## Goal of the exercise
State how many lines of the items below contain the string "notes". Give only the number.

========

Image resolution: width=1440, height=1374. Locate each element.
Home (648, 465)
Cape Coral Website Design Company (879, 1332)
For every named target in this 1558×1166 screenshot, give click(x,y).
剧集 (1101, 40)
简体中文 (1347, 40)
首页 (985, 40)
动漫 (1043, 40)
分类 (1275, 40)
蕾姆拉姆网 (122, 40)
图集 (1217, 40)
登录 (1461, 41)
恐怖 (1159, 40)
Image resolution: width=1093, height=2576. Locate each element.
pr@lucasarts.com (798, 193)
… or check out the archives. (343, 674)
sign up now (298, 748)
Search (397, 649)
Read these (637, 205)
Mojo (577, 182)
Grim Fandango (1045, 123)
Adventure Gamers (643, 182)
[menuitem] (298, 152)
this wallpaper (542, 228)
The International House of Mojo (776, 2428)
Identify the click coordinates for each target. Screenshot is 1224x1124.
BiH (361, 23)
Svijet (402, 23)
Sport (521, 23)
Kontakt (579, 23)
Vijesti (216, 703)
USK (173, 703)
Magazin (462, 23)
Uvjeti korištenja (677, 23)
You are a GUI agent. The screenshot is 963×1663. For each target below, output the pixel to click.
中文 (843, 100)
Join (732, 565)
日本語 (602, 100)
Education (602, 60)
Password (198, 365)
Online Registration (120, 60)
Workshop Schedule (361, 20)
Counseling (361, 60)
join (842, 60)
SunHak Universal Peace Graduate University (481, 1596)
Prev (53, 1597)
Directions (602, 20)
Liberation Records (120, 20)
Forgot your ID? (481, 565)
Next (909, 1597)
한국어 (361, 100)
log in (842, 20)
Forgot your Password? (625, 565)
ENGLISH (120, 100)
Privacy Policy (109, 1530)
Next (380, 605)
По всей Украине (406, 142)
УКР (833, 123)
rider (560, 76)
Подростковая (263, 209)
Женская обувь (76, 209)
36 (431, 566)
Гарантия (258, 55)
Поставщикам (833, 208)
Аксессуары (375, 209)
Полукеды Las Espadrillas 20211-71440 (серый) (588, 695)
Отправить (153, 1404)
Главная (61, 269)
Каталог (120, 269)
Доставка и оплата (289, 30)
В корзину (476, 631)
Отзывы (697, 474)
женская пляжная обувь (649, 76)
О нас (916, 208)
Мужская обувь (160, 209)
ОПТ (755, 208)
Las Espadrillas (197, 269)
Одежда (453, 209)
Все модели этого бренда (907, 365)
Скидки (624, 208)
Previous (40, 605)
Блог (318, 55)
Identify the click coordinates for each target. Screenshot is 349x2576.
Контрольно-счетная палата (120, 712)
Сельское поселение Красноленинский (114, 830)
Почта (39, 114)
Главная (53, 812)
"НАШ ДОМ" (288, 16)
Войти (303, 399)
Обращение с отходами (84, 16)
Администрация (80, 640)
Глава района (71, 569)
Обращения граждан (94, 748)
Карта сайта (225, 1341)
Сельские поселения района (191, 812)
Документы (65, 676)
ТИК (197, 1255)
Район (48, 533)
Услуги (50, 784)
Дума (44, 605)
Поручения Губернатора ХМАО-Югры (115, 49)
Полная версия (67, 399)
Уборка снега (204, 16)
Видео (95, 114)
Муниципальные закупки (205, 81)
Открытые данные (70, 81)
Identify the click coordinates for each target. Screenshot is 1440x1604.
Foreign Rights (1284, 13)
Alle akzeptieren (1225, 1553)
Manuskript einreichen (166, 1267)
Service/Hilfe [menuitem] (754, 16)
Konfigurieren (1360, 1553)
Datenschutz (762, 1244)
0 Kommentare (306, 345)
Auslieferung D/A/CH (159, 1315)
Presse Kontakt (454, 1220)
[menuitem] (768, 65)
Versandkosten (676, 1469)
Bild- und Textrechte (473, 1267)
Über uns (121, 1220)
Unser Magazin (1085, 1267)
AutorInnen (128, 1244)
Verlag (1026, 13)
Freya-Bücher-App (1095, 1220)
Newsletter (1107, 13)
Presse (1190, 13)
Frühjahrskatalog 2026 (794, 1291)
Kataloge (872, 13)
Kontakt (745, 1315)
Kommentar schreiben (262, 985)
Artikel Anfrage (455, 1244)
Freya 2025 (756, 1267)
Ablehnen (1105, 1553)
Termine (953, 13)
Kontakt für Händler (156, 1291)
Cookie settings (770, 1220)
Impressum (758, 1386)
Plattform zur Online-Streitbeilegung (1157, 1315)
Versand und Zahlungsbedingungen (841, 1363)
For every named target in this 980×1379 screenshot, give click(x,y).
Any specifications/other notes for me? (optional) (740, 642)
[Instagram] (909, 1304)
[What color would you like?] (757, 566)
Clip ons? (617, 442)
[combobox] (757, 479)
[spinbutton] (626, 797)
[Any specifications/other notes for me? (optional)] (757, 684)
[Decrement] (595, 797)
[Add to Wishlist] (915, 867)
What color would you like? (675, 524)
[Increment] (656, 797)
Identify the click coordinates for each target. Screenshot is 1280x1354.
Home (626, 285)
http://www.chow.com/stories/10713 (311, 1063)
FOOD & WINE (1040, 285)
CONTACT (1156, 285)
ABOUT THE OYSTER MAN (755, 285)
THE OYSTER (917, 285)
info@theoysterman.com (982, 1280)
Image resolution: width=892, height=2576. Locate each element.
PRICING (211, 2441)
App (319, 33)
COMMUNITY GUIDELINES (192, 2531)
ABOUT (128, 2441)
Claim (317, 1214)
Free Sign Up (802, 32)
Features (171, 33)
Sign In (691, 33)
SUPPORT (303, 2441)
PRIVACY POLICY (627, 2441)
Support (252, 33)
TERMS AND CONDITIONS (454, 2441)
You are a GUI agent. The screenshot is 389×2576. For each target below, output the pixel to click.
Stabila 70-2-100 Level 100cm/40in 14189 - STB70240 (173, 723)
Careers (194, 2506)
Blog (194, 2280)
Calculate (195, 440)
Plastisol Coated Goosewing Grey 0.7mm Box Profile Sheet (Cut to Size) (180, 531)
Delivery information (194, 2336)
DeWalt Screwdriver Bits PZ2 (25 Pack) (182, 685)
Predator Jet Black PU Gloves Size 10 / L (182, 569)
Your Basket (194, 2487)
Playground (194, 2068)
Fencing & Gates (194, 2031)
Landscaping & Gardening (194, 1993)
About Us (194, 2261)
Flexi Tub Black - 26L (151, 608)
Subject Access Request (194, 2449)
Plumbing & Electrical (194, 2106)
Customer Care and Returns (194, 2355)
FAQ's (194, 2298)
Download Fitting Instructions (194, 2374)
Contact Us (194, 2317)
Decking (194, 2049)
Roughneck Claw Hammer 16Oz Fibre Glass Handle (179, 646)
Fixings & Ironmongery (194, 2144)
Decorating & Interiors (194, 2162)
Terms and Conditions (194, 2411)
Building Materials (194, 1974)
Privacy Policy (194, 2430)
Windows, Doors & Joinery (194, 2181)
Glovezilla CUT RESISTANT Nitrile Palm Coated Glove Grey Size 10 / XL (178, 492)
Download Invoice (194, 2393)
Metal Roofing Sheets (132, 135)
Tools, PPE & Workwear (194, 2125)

========

## Expected output
2